Tessa is the sole survivor of a group of young women who were left for dead in a mass grave, which was then planted with flowers. The Black-Eyed Susans became a metaphor for the trauma she experienced. This thriller, Heaberlin’s first following a highly respected career in journalism, is a great read with a few problems, most of which have to do with trying to cram too many details into a single novel. It was looking like 3.5 stars to me until it passed the halfway mark; then it hit its stride. Ultimately, the eloquent manner in which issues surrounding the death penalty were braided into the narrative won the final .5 star from this reviewer. And at this point, I have an obligation to tell you I read the book free, and to say thank you to Net Galley and Random House Ballantine for the DRC. The book will be available to the public August 11.
Tessa is an adult, a single parent, and it’s been twenty years since her abduction and attempted murder. There are memories she tries to bury, and there are other niggling details that she can’t make sense of. In a writing style somewhat reminiscent of Jodi Picoult, Heaberlin flashes us back and forth from Tessa’s adolescent memories to the present, a life in which her sole objective at first is to protect her own teenage daughter, Charlie, whom she is afraid may pay the ultimate price. Because Tessa’s stalker has been planting Black-Eyed Susans in her yard and various other places, and she is scared half to death.
Strange, threatening packages appear in the mail. And her best friend Lydia disappeared mysteriously not long after the trial. There are so many shadows, so many possible threats out there that her inclination is to retreat into her artist’s studio, and into her home. Don’t rock the boat.
The problem is that an innocent man is about to become one more victim of Texas’s capital punishment. Her supposed attacker, the supposed killer of the other Susans, waits on death row…and the clock is ticking. She knows he didn’t do it, and she’s been holding out. Once she decides to testify to his innocence, will she be believed? Can she get there in time?
A tremendous amount of research went into teenage trauma and its possible affects, and the capital punishment process (and the process of its defense) in Texas. Heaberlin has done her homework; if anything, she may have done a little too much, or tried to incorporate too much of her work into one novel. Somewhere around the 37 percent mark, I found myself not mystified, but confused. What were all these references to the OJ Simpson trial doing here? Who the hell is Jo? Is Lydia dead, moved away, or what? The suspense fell away while I stopped reading in irritation to go back over the book and try to discern what I had missed or forgotten.
However, just before the halfway mark, the author found her stride and everything came together. From that point till ninety percent, I was riveted. Portions of the text approached the level of literary fiction. I found myself questioning my earlier complaints, and went back and reread the passages I had marked earlier to see whether I had just been distracted, or in a snarky frame of mind. But no, the inconsistency is really there.
The supernatural bits about the other Susans being in her head, talking beyond the grave, may have turned up in the author’s research as a possible outcome of trauma, but they felt extraneous to me, as if they had been shoe-horned into the text. If I had been her editor, I would have cut them.

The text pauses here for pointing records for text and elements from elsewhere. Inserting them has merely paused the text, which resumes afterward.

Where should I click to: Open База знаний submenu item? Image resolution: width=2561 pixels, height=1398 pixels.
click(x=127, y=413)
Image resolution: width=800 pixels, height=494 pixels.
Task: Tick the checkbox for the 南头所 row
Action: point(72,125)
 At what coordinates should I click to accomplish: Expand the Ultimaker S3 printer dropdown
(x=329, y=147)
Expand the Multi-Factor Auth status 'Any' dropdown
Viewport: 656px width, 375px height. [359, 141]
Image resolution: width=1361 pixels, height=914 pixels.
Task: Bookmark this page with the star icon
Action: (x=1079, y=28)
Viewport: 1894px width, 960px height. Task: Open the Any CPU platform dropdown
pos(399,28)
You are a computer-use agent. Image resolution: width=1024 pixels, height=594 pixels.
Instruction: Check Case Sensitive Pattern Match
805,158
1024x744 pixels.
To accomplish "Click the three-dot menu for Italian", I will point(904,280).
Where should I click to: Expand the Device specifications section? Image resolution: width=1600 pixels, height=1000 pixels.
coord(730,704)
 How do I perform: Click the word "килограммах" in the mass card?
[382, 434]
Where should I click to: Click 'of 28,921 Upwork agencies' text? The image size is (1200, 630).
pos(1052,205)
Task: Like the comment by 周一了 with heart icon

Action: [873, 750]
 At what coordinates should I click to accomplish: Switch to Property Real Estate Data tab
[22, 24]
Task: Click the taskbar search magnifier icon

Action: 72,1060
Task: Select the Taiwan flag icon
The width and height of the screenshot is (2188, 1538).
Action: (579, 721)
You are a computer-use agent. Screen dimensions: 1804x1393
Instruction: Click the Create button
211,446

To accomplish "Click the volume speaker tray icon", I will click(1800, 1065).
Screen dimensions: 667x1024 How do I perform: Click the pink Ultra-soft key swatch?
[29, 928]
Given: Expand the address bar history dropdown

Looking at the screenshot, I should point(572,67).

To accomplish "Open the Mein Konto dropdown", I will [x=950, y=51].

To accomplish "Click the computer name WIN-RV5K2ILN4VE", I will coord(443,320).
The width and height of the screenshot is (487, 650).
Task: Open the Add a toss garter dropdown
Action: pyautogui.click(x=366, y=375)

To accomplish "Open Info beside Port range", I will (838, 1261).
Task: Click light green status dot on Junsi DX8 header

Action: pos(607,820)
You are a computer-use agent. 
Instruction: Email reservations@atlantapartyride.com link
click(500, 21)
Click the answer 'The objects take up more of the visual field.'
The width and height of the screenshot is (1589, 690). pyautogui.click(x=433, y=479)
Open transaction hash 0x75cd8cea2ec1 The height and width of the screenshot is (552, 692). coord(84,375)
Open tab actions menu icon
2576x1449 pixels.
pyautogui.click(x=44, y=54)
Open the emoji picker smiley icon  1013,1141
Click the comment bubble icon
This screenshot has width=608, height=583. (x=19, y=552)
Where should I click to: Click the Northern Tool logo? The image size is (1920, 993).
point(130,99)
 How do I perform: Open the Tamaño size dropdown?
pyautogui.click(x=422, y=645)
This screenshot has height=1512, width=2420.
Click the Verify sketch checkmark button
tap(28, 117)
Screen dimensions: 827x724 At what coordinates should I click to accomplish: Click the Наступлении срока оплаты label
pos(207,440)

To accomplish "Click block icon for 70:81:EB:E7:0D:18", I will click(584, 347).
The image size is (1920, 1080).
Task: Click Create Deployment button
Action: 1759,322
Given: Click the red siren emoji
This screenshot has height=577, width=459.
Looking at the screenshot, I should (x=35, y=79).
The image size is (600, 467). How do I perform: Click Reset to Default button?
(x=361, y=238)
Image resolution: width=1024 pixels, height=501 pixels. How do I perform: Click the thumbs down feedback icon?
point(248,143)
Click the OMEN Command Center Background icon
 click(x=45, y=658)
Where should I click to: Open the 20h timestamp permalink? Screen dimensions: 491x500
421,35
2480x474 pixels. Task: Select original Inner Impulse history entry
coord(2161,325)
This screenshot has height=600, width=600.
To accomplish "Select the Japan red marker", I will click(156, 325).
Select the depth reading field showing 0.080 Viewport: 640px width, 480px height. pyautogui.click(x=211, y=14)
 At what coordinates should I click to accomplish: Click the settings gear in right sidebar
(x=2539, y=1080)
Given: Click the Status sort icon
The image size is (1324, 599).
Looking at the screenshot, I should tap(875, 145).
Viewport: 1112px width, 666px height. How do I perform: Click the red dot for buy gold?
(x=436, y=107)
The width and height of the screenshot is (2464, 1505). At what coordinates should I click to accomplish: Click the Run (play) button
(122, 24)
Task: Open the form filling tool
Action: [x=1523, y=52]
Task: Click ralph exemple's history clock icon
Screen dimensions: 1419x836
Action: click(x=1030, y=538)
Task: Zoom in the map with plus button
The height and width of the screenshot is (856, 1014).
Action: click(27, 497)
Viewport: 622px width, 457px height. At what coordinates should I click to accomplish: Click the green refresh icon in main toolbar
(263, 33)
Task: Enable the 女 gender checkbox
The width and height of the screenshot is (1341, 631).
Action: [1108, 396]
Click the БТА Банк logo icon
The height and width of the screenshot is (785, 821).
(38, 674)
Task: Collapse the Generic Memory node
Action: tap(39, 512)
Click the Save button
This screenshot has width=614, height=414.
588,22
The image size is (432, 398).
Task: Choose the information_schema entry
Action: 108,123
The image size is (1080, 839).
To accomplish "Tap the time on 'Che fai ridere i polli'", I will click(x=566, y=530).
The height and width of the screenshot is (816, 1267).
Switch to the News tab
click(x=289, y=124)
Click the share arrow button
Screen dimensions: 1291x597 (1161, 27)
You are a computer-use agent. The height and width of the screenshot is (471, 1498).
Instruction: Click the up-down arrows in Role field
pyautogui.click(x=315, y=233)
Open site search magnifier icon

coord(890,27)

I was not entirely happy with the ending, which felt a bit contrived, but I was so deeply satisfied by what I had read up to that point that I didn’t feel let down.
My advice to the reader is this: if you are opposed to the death penalty and love a good thriller, get a copy of this novel. I think you’ll find it as satisfying as I did. You may want to flag pages where you have questions with sticky notes, or mark it digitally if you read it that way; later on it will all make sense.
And whatever you do, remember: there are no millionaires on death row. Not in Texas, and not in any other state that has capital punishment in the USA.